Researchers at Yale Create Cancer Fighting Nano Composites

Scientists at Yale University have developed a novel cancer treatment that rapidly grows and enhances a patient’s immune cells outside the body using carbon nanotube-polymer composites

The scientists used bundled carbon nanotubes to incubate a type of white blood cell that is important to immune system functions. According to the researchers, the topography of the nanotubes enhances interactions between cells and long-term cultures, providing a fast and effective stimulation of the cytotoxic T cells that are important for eradicating cancer.
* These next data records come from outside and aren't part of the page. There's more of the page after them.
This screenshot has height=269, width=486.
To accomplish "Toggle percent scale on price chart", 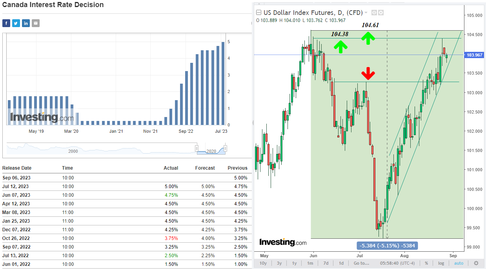I will (x=426, y=263).
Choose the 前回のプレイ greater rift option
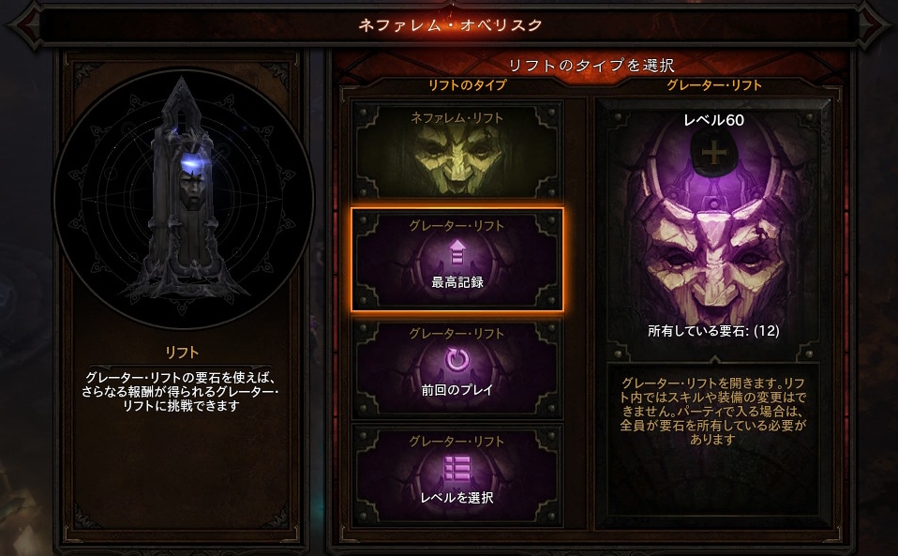 coord(457,367)
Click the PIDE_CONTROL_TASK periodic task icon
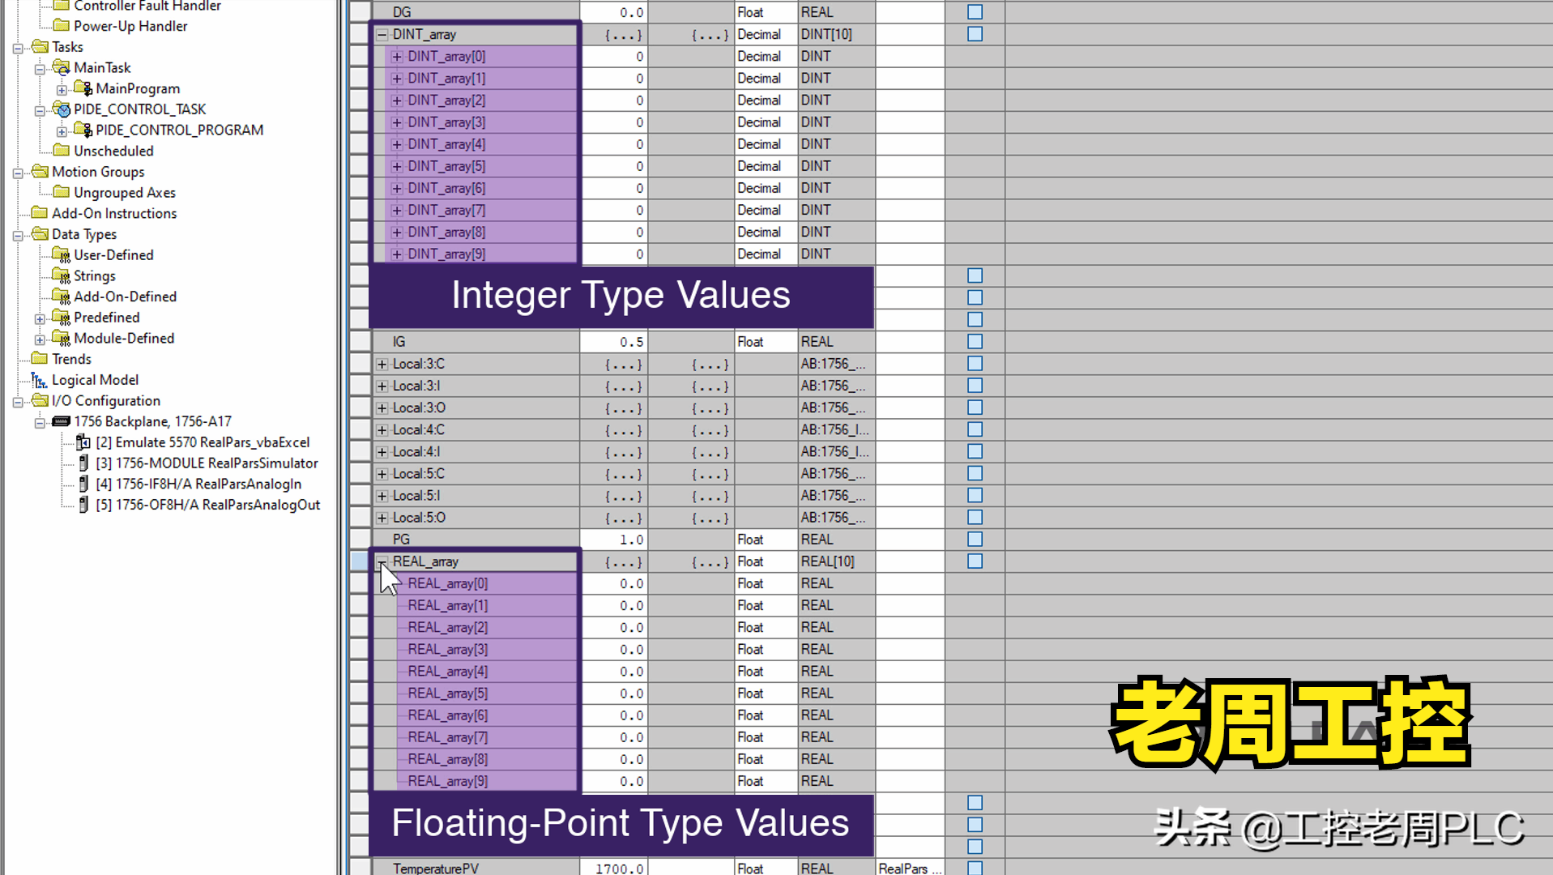Viewport: 1553px width, 875px height. [x=61, y=109]
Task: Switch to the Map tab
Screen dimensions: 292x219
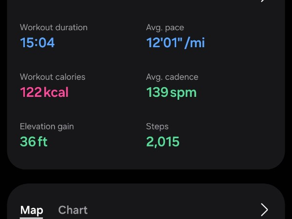Action: (32, 210)
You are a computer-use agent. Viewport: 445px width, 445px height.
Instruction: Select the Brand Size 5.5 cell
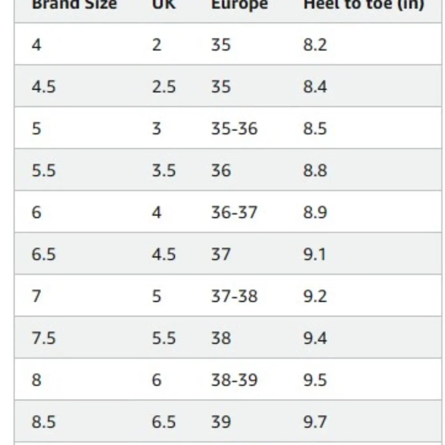click(x=44, y=170)
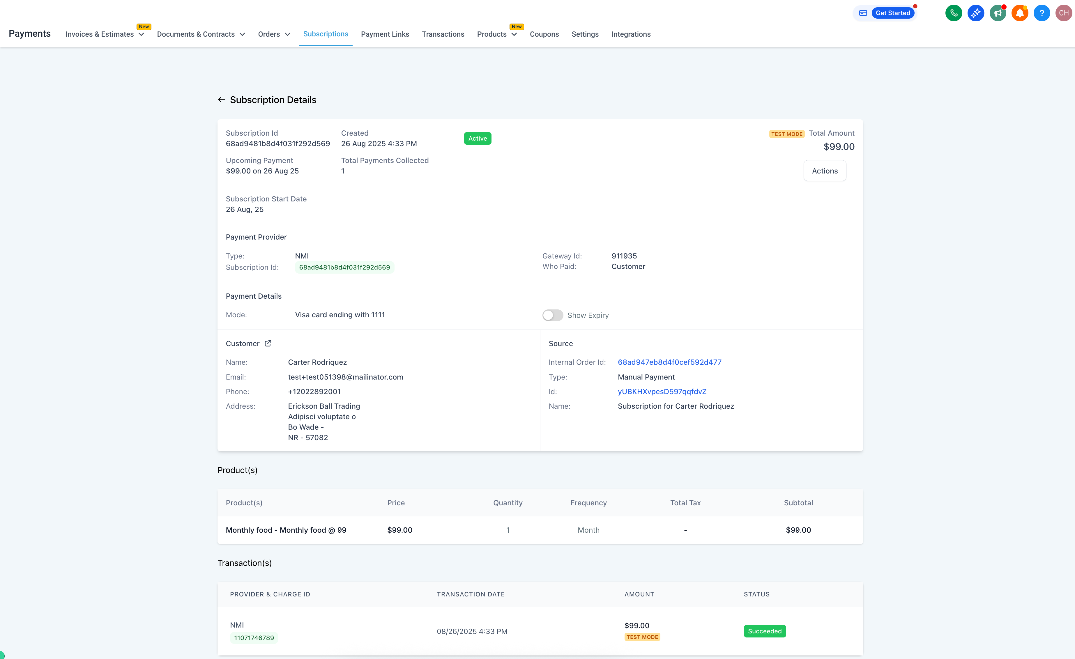Expand the Invoices & Estimates dropdown
The height and width of the screenshot is (659, 1075).
click(105, 34)
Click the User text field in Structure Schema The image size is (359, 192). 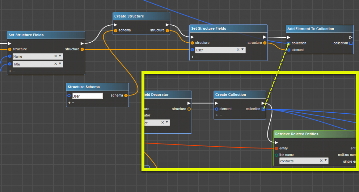(87, 96)
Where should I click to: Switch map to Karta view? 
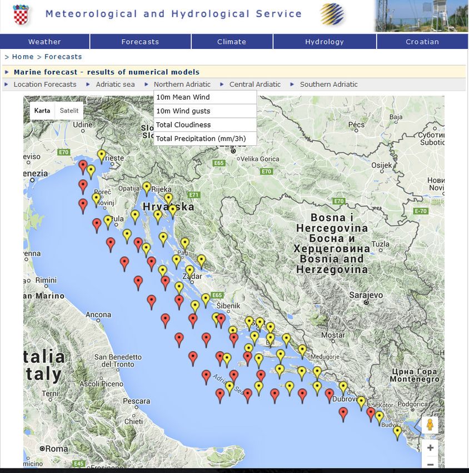[x=42, y=111]
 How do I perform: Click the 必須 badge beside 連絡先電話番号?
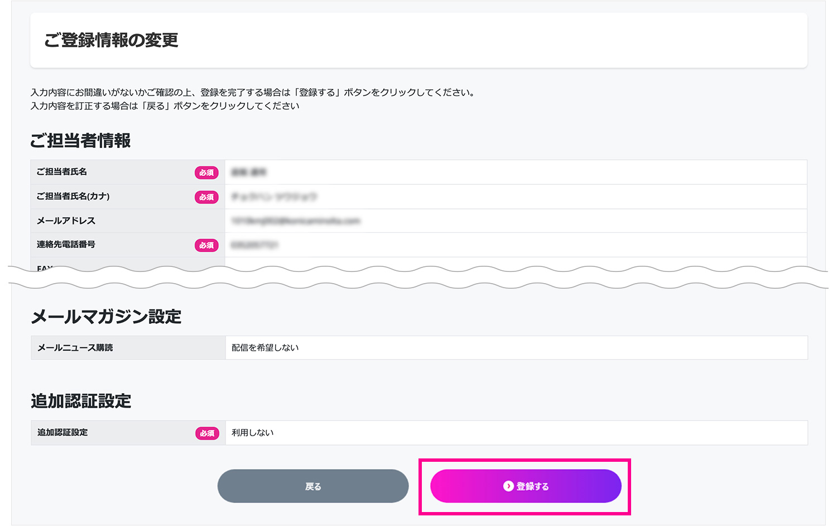point(206,245)
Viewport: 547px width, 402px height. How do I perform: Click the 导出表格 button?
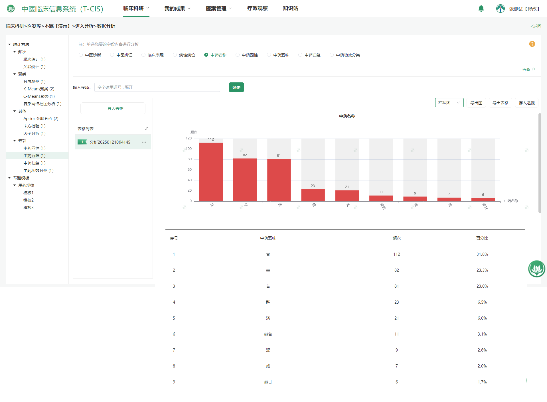click(x=500, y=103)
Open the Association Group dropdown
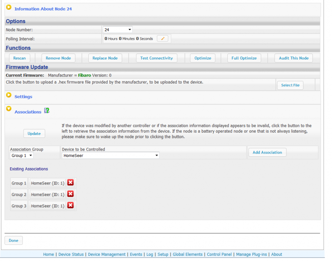Viewport: 332px width, 261px height. click(22, 156)
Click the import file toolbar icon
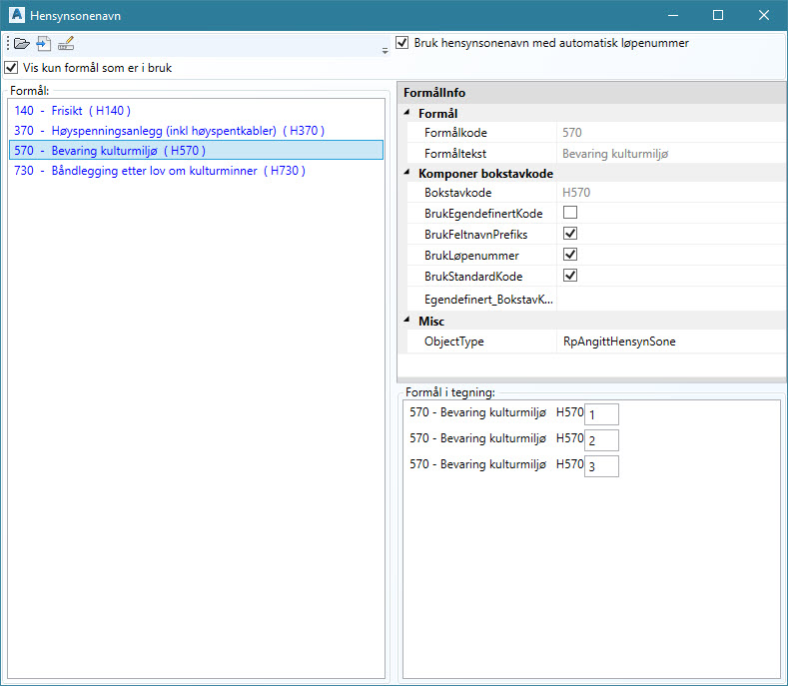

The team at Yale modified the nanotubes by chemically binding them to polymer nanoparticles that held a particular cell signaling protein that encourages T cell growth and proliferation. In order to mimic the body’s methods for stimulating cytotoxic T cell proliferation, the scientists seeded the surfaces of the carbon nanotubes with molecules that signaled which of the patient’s cells were foreign or toxic and should be attacked.

Over the course of 14 days, the number of T cells cultured on the composite nanosystem expanded by a factor of 200, Tarek Fahmy, an associate professor of biomedical engineering and the study’s principal investigator said;

In repressing the body’s immune response, tumours are like a castle with a moat around it, our method recruits significantly more cells to the battle and arms them to become super-killers.

According to Fahmy, previous procedures for boosting antigen-specific T cells required exposing the patient’s harvested immune cells to other cells that stimulate activation and proliferation, a costly procedure that risks an adverse reaction to foreign cells. The Yale team’s use of magnetic CNT-polymer composites eliminates that risk by using simple, inexpensive magnets to separate the composites from the T cells prior to injection.

Modulatory nanotechnologies can present unique opportunities for promising new therapies such as T cell immunotherapy, engineers are progressing toward the design of the next generations of nanomaterials, allowing for further breakthrough in many fields, including cancer research.